The task – Output the lines from the one holding "The height and width of the screenshot is (158, 281)." to the end of the entries that follow, exactly and only those, minus any pictures.

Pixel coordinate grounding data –
▬▬▬▬▬▬

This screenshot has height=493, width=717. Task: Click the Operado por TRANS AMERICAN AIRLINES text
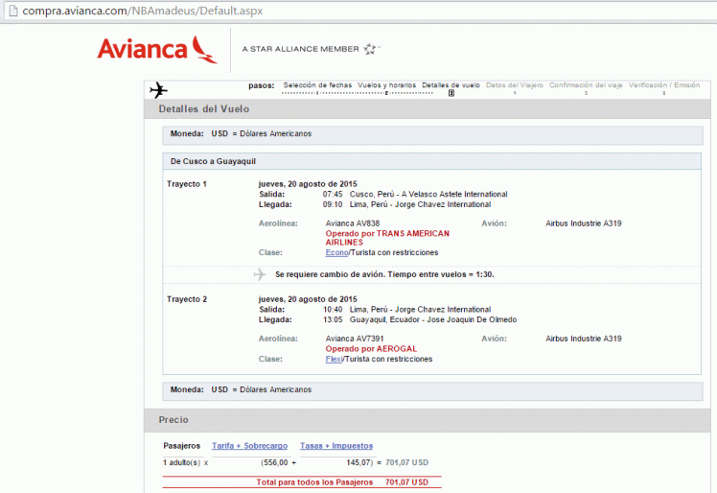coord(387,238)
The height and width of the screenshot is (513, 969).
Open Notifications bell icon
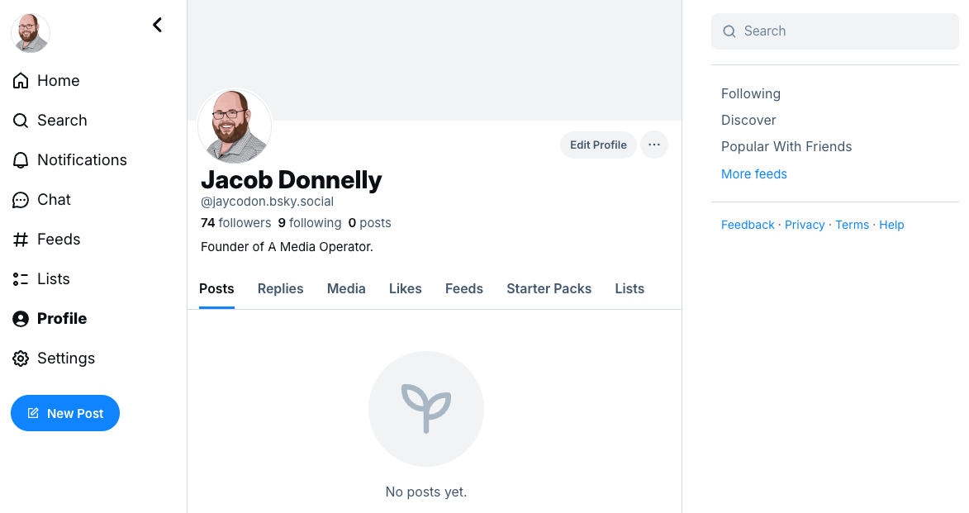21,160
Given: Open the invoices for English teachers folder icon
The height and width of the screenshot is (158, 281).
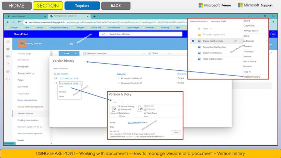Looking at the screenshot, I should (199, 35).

▬▬▬▬▬▬

Solution for this task –
The height and width of the screenshot is (158, 281).
Looking at the screenshot, I should (199, 35).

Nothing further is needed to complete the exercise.